Esses dois modos de leitura levam a quatro, ou mais, temáticas de pesquisa possíveis. Como não estou a escrever um relatório, apenas uma crônica, vou me ater a algumas curiosidades interessantes, a meu ver, nestas quatro temáticas.

1.      História das técnicas náuticas portuguesas e europeias – com uma quantidade enorme de publicações, sejam artigos ou livros, em várias línguas, enaltecendo a inteligência portuguesa no que se refere às navegações, tanto do ponto de vista técnico (construíram as caravelas que podiam navegar contra os ventos), quanto do ponto de vista político.

2.      Filosofia das técnicas naquele momento histórico – a Carta foi escrita em um momento importante da navegação portuguesa por vários motivos.  Um deles é que se iniciava, não apenas em Portugal, um movimento de distanciamento do saber técnico em relação ao saber científico. Os astrônomos, que calculavam os meridianos e escreviam as cartas náuticas se ressentiam das críticas dos marinheiros e pilotos.

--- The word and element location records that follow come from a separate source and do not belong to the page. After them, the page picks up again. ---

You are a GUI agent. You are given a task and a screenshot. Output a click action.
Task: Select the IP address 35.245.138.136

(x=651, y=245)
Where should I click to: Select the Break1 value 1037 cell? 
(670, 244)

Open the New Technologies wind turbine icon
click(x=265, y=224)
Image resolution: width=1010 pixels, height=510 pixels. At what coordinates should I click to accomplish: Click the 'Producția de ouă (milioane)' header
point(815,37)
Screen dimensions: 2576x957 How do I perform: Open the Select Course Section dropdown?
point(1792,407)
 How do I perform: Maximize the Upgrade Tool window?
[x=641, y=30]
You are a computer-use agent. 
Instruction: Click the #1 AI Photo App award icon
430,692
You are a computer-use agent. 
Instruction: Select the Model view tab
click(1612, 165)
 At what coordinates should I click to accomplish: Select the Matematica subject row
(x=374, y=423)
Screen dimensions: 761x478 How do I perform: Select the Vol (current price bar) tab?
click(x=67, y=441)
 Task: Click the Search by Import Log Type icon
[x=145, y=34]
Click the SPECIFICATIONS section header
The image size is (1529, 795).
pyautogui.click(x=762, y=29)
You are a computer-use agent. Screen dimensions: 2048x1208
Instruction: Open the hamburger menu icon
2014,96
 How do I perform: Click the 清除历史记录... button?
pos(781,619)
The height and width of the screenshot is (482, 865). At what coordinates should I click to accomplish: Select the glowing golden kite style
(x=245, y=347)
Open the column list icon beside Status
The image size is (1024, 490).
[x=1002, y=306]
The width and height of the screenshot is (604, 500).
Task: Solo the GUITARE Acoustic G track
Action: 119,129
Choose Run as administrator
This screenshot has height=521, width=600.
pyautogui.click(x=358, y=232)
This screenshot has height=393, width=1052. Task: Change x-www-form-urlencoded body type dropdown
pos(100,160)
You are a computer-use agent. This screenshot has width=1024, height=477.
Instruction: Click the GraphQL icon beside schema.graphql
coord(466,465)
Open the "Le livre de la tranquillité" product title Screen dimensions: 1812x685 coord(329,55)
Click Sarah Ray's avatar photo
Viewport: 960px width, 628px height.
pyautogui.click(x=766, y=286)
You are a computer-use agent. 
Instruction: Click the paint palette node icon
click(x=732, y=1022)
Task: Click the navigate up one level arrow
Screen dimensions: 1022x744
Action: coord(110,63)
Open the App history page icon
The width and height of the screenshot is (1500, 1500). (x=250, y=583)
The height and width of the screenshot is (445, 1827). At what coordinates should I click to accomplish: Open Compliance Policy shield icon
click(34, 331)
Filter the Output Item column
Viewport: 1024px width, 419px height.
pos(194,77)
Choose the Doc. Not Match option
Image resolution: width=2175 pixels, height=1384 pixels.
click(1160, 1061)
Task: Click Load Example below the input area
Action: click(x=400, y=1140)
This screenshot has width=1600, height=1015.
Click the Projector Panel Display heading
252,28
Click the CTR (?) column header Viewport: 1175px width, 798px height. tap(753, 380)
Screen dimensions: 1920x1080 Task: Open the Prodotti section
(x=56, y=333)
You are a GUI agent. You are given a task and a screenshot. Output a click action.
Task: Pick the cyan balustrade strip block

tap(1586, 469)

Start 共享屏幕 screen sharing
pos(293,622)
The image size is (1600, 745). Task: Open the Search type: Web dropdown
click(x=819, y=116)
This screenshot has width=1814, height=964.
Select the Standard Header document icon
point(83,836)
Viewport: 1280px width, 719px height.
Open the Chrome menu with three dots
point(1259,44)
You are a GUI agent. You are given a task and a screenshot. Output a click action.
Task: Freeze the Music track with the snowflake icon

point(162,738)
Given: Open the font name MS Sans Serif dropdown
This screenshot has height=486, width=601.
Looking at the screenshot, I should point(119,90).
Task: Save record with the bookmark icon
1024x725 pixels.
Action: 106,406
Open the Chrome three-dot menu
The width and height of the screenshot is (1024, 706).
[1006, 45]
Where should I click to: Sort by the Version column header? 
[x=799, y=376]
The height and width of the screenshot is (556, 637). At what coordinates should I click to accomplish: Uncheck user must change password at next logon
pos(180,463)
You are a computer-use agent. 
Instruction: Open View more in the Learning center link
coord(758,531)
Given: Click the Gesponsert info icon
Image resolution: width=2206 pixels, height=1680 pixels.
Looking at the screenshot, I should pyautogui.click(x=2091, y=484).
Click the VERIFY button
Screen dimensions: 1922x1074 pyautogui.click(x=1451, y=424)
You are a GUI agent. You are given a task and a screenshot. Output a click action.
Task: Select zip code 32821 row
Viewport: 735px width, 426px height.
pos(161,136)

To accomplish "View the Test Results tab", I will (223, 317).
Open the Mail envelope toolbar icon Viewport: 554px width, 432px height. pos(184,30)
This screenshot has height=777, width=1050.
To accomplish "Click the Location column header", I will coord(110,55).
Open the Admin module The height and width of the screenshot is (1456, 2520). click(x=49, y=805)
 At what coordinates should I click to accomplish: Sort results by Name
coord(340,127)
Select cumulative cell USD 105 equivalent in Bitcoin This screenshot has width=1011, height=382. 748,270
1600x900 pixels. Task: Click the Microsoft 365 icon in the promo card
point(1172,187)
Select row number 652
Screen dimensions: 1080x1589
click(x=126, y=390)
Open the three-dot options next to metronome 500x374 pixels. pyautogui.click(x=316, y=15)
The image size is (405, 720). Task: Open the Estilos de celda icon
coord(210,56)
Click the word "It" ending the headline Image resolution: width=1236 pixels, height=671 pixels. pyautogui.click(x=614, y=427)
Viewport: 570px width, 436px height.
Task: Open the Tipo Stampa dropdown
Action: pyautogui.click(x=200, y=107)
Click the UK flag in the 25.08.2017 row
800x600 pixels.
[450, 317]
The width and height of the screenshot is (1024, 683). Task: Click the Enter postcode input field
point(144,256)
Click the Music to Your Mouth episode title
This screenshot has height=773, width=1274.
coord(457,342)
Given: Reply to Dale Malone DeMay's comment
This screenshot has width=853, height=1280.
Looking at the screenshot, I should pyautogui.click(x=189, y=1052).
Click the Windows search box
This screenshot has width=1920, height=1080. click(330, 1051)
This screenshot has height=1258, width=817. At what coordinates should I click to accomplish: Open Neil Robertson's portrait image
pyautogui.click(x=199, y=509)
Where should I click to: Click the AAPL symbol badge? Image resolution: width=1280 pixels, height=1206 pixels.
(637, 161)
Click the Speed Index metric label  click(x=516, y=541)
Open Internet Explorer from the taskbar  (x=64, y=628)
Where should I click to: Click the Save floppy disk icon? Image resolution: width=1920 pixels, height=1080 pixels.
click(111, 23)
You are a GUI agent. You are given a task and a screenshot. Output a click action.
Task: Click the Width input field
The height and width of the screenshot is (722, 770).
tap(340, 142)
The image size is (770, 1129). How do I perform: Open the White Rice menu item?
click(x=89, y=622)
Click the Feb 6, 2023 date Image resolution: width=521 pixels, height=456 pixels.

3.      Semântica das palavras usadas na Carta - seguindo o critério de busca encontramos várias palavras que fazem referência a técnicas náuticas, a profissões existentes na área e outras palavras referentes à navegação em si, como: marinhagem, singraduras, ancoragem limpa, fazer vela, amainar e, ainda, a expressão “seguir de longo” referindo-se a um movimento para frente, diretamente.

4.      A questão das medidas de espaço e tempo na história das ciências –observa-se que Caminha nunca usa medida de tempo para se referir a um deslocamento do navio, sempre uma medida de distância. A inexistência de medida de tempo com mais precisão dificultava as medidas de posição no mar, mais exatamente as de longitude, pela necessidade de se conhecer as horas em diversos locais diferentes.

 

Na parte II desta crônica escreverei um pouco mais sobre essas quatro temáticas acima, trazendo dados interessantes em como a História da Ciência e das Técnicas lidam com a questão das medidas de espaço e tempo, exatamente por serem cruciais ao desenvolvimento científico. Escreverei um pouco também como as questões filosóficas dessas medidas aparecem na literatura de várias épocas.

Nem fim da história
nem fim da geografia,
apenas tempo e espaço.




MOURÃO, Ronaldo R. de Freitas. A Astronomia em Camões. RJ:Lacerda, 1998.

CAMINHA, Pero Vaz de. A Carta de Pero Vaz de Caminha: reprodução fac-similar do manuscrito com leitura justalinear. São Paulo: Humanitas, 1999.